Peter Jackson explores Franco-British relations after World War One

Earlier this week, the CSMCH hosted one of its own steering committee members – Peter Jackson of the University of Glasgow. Peter has recently been awarded a major AHRC grant to explore the impact of stereotypes on Franco-British relations and we were lucky enough to learn more about this exciting area of research. You can read Fraser Raeburn’s summary below or listen to the full lecture by clicking on the audio link.

How is history marshalled to meet the needs of the present?

This fundamental question lay at the heart of Peter Jackson’s talk to the CSMCH on Franco-British relations in the aftermath of the First World War. In pointing to history – or, more precisely, diplomats’ and politicians’ understandings of history – as the root cause of the collapse of the Entente Cordiale after the war, Peter’s paper ventured from the Hundred Years’ War all the way to Brexit in search of answers.

This approach borrowed heavily from recent work in memory studies, positing that the past is inherently malleable, endlessly reconstructed in the present based on changing needs, contexts and expectations for the future. In particular, Professor Jackson pointed to the importance of anxieties in shaping policy, depicting history as a reservoir from which answers might be found to solve future dilemmas. History, in this depiction, forms part of a decision making chain, where previous experience and future expectation are in a constant, often self-perpetuating cycle.

The Franco-British (or, more aptly, Anglo-French) relationship provides fertile ground to observe the ongoing influence of history in understanding the present. Particularly for a certain breed of traditionalist thinker, Anglo-French rivalry and animosity is very much a live trope.

France is portrayed as culturally and strategically other – incomprehensible, fickle and untrustworthy, very much a historical enemy, not least in battles from Trafalgar to Agincourt that are constantly refought in popular representations and memory. France is Napoleon, Louis XIV, the constant continental power whose potential for dominance implicitly threatens British interests. This ignores, of course, that France and Britain have been at peace for two centuries, and have fought several major wars as close allies in that time. In the grand, sweeping view of history, these are exceptions to a longer rule.

While there is certainly reciprocity at play – French views of England and Englishness do occasionally revert to somewhat accurate stereotype – Peter pointed to their particular salience in British official thinking after the First World War to explain the rapid divergence in perceived interest between the two victorious powers.
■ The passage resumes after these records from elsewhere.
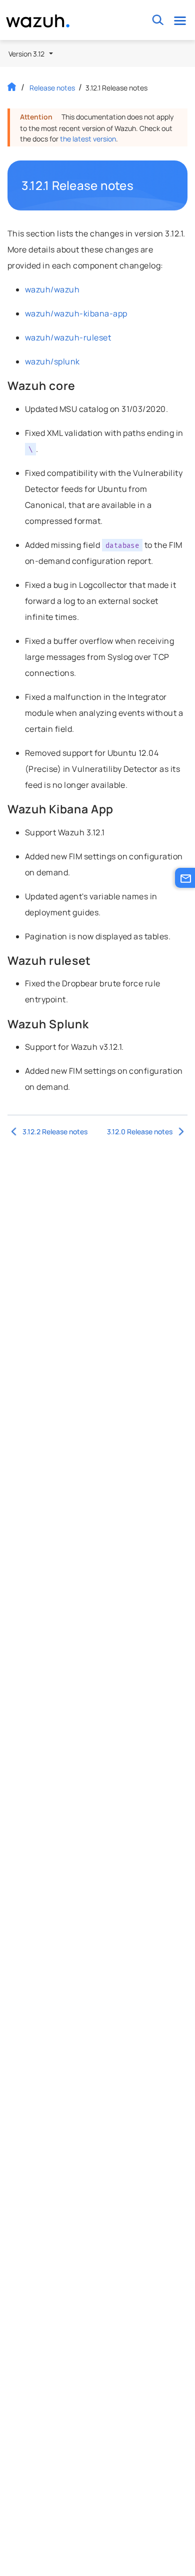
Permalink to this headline (140, 185)
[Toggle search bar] (157, 20)
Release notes (52, 87)
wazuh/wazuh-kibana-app (76, 313)
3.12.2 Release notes (55, 1131)
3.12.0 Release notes (139, 1131)
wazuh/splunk (52, 361)
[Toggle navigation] (179, 20)
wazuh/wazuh (52, 289)
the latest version (88, 138)
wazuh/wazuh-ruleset (68, 337)
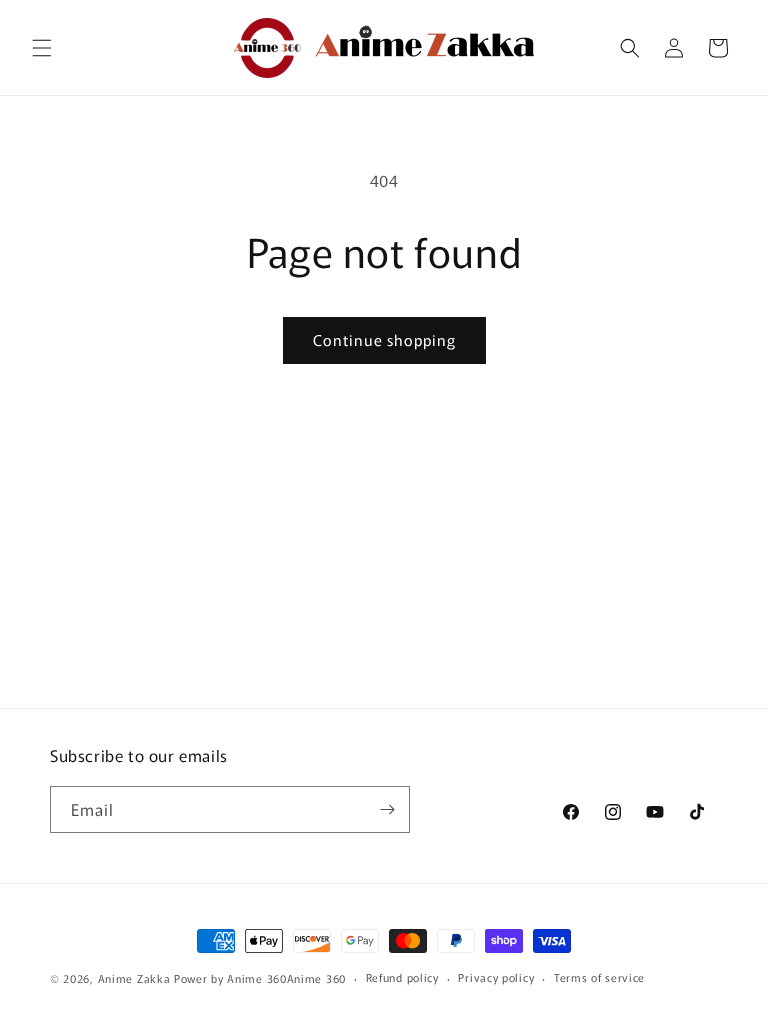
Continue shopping (384, 339)
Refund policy (402, 977)
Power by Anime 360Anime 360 (260, 978)
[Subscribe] (387, 809)
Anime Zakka (134, 978)
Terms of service (599, 977)
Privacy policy (496, 977)
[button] (42, 48)
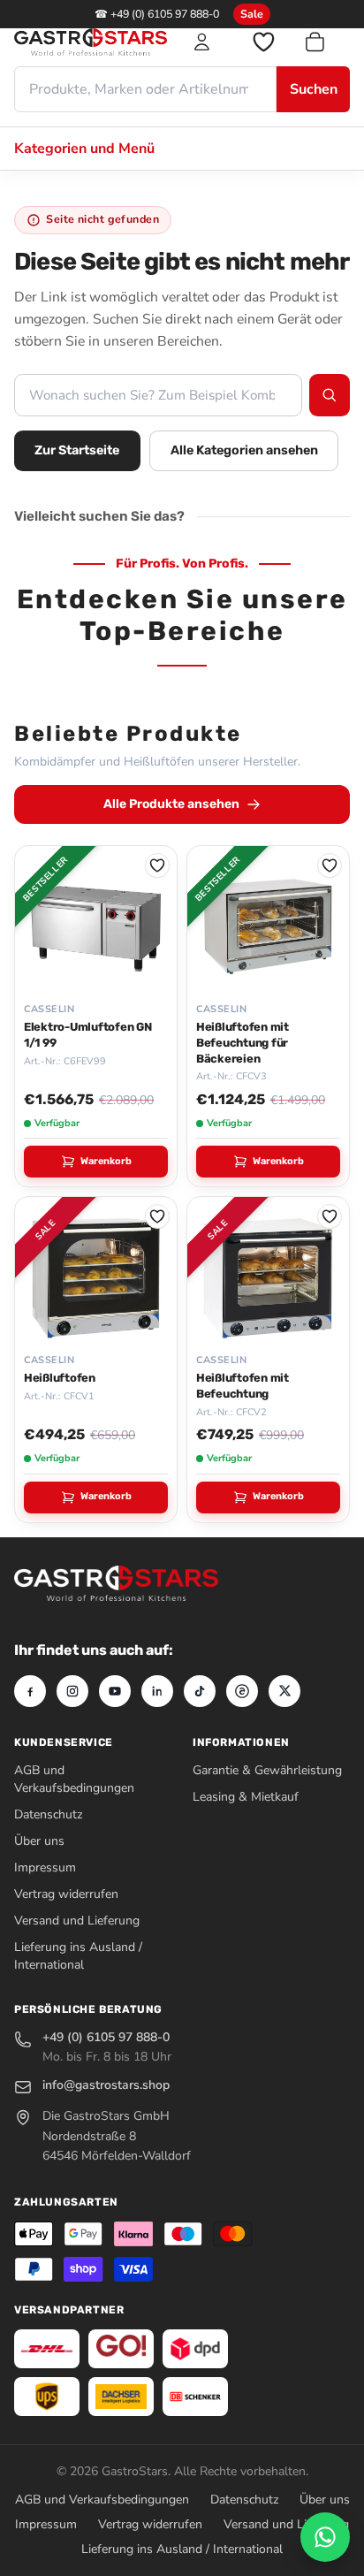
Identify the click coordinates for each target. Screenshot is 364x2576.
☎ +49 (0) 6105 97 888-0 (157, 13)
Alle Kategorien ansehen (244, 450)
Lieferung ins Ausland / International (78, 1956)
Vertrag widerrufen (66, 1894)
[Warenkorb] (326, 42)
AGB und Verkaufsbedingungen (74, 1779)
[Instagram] (72, 1691)
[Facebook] (30, 1691)
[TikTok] (200, 1691)
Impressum (45, 1867)
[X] (284, 1691)
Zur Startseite (76, 450)
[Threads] (242, 1691)
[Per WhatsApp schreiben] (325, 2537)
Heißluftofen (59, 1377)
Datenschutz (48, 1814)
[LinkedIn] (157, 1691)
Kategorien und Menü (84, 148)
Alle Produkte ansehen (171, 804)
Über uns (39, 1841)
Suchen (313, 89)
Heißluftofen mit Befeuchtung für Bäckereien (242, 1042)
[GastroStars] (90, 42)
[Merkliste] (263, 42)
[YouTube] (115, 1691)
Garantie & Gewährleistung (267, 1770)
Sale (251, 13)
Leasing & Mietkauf (246, 1796)
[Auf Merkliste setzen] (157, 865)
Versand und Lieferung (77, 1920)
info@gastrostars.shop (106, 2085)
While French policymakers, Clemenceau in particular, were forced by the experience of invasion and occupation to address hard questions about their future security and plot a new way forward, British policymakers reverted to earlier ways of thinking with astonishing rapidity.

Key to understanding this divergence is each sides’ view of history. For France, this history centred on 1870, and the sudden loss of continental pre-eminence. German invasion was the existential threat of the future, as it had been twice before in living memory. This led to a two-pronged approach to security – the strengthening and support of new Eastern and Central European powers as a counterweight to Germany on the continent, and the forging of a trans-Atlantic democratic bloc. Britain, it was now clear, was essential to future French security.

For British policymakers, however, the view was different. Germany, shorn of its fleet, was no longer an imperial threat, but rather a valuable potential economic partner. Rather, France assumed its age-old role as Britain’s nearest imperial rival, the strongest continental power on land, sea and air.

Moreover, the needs of imperial defence, and the increasingly independent security demands of the Dominions, mitigated against continental security commitments. The underlying motivations of French security demands were therefore treated with suspicion. Would enabling an ascendant France, able to dominate the continent, simply be inviting a new challenger to imperial hegemony?

As Peter pointed out, this historical view of France as a British rival had little to do with the present. France was exhausted by war, and painfully aware that German industrial and demographic potential outstripped theirs. This was an imagined threat, and one that needs to be treated with some scepticism, given that the armed forces were forced to protect their budgets in the aftermath of demobilisation, and cast around for new threats to defend against. Yet it is still telling that France could so easily be cast in the role of strategic rival, and that they – not Japan or the United States – were the most convincing new rival.

Commentary was ably provided by Jim Hacker and Sir Humphrey Appleby, through the medium of Edinburgh’s own Dr David Kaufman, who also demonstrated considerable familiarity with Foreign Office documents and personalities alongside clear fondness for 1980s television.

Fraser Raeburn is a PhD student in History. He works on interwar Europe and Britain, ideological confrontation and the history of foreign fighters. His thesis examines the involvement of Scots in the Spanish Civil War. He is a CSMCH steering committee member.